- Instructions to follow -
Among the records below, find the line that has "The height and width of the screenshot is (727, 1124)."; from there, give the lines again exactly, and stop after the line that has "the Avg Memory".

- Supplied data -

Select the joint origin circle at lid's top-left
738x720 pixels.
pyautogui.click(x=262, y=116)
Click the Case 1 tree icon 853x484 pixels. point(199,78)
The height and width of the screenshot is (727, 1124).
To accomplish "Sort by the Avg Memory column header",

==

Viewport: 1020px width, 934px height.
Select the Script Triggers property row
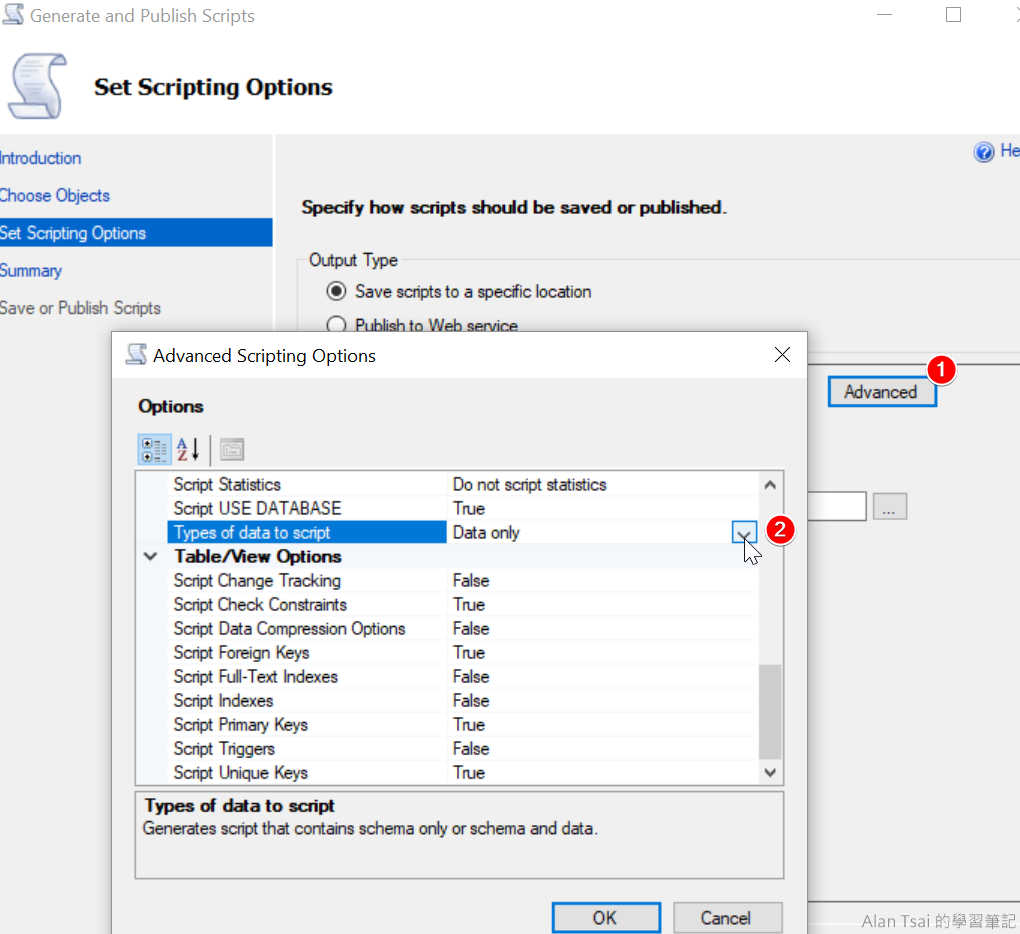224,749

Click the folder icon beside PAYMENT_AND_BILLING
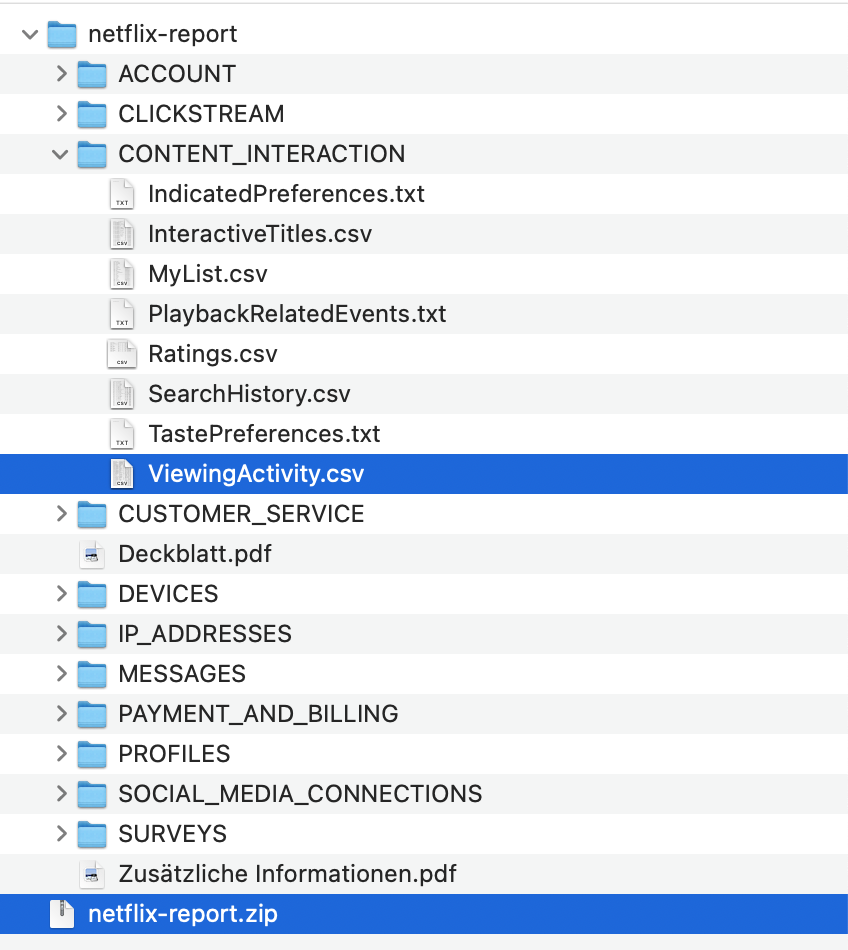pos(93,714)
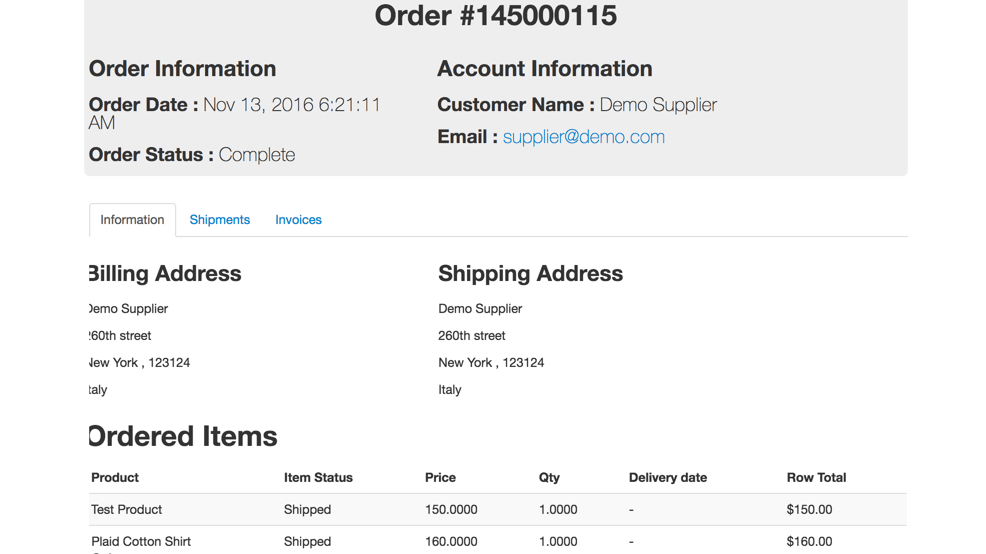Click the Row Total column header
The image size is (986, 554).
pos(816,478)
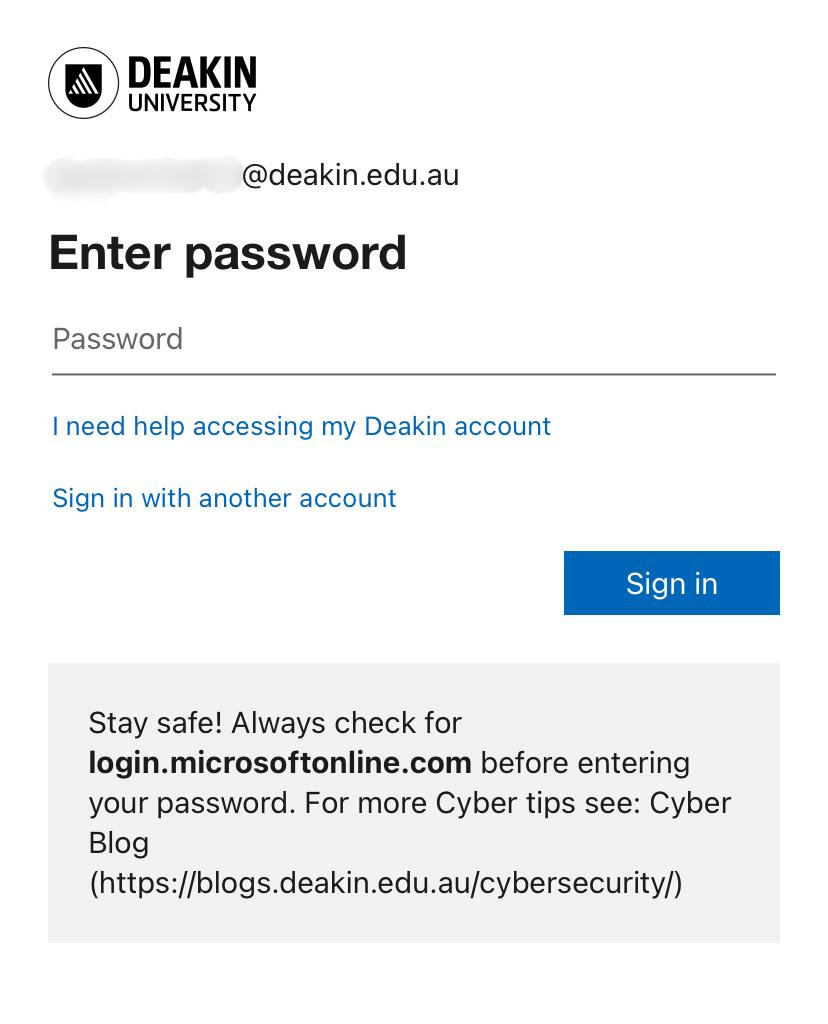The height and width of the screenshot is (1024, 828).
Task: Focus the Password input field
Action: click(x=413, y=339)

---

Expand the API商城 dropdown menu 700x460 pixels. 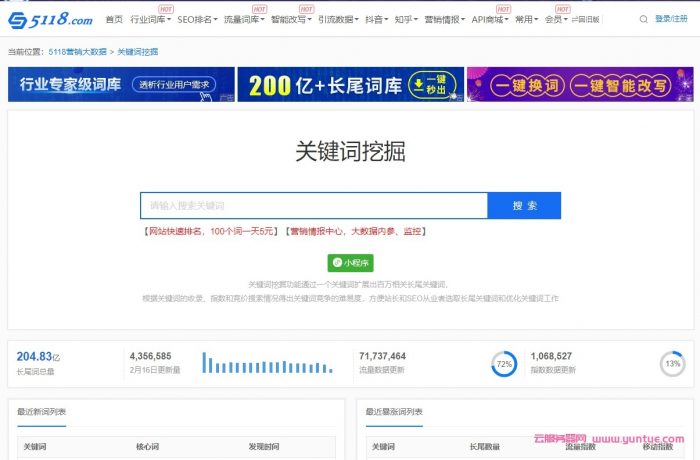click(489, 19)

- Exercise result -
The height and width of the screenshot is (727, 1124).
To accomplish "Sort by the Avg Memory column header",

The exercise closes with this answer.